I’m not mean, like Scrooge, and I don’t sit around counting my pennies...but I do notice a tendency to be GRUMPY...maybe it’s an old age thing?
For example: Christmas seems like too much trouble. Travel takes too much energy. Gift wrapping is a waste of paper...and Traditions, in general, seem empty of meaning.
Am I becoming emotionally lazy? A curmudgeon? Is the 'world just too much with us'...draining our energy?
Or am I just less willing to put up with things or people that don’t feed my soul? I don't know.
There are antecedents, however. My mother, Gladys Palmer Anderson, was the original Mrs. Scrooge. And she had to be...during the depression. Somehow, through her clever planning, and prayer, and ‘making do’ she made us feel quite rich in ‘what matters’. But she certainly didn't encourage needless celebrations.
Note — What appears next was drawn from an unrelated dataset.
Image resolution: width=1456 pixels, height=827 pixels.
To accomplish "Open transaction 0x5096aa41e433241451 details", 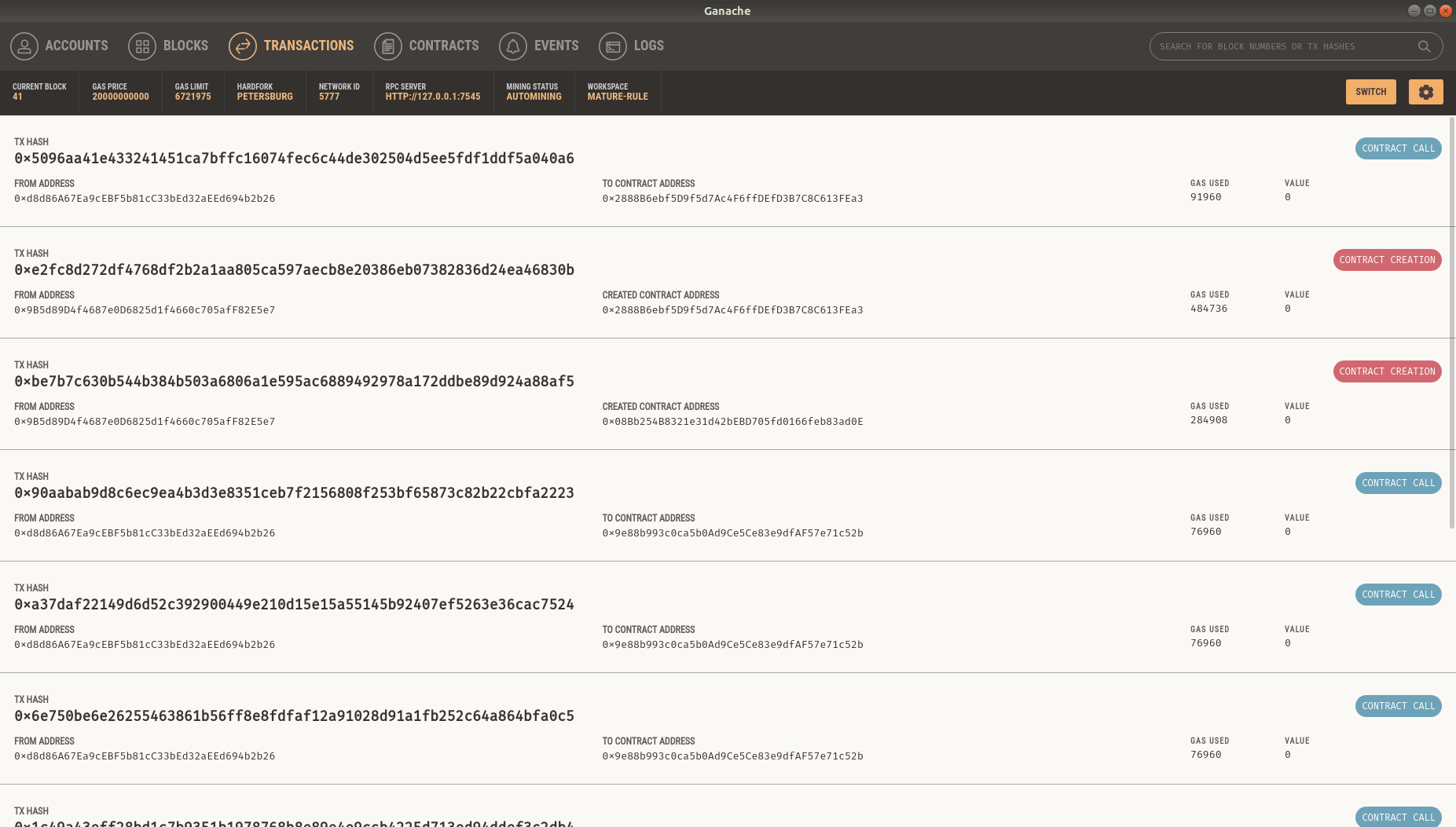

As a child I would beg Mrs. Scrooge to let us have a Christmas tree. She was tired I think...and her message was, essentially, “why go to all that bother?”.
Yet, reluctantly, she’d haul out the old decorations from the attic...the faded red paper half-bell which opened out into a full round bell we hung from the chandelier in the middle of the living room...and ropes of green interlocking crepe paper loops strung from the bell across to the four corners of the room. And boxes of thin flat strips of silver “icicles” to hang from every branch of the glowing tree.
And I’d go out into the crisp blue night air and skate under the northern lights....skimming the ice in wide swaths - long glides - almost ecstatic with solitary joy.
These days I seem to have internalized mother’s careful spending of ‘energy'. I find myself resistant to festivities, carnivals, circuses, big concerts, and MAGIC in general.
So I am always surprised when, in spite of all that conditioning, I spontaneously fall under the spell of holiday happiness...when the twinkly lights and the roaring hearth and the savory smells and the laughter of friends and family fill the air with warmth.
I love the magic of a whole town lit up in celebration of the season.
Oh how I agree. I remember my mother not wanting to go to the trouble of the holidays in her last years and I was shocked in silence. I was certain I would never feel that way and worried that she felt that way and what it meant. Now, as in so many other instances I understand I wish you and your family a safe and Merry Christmas holiday.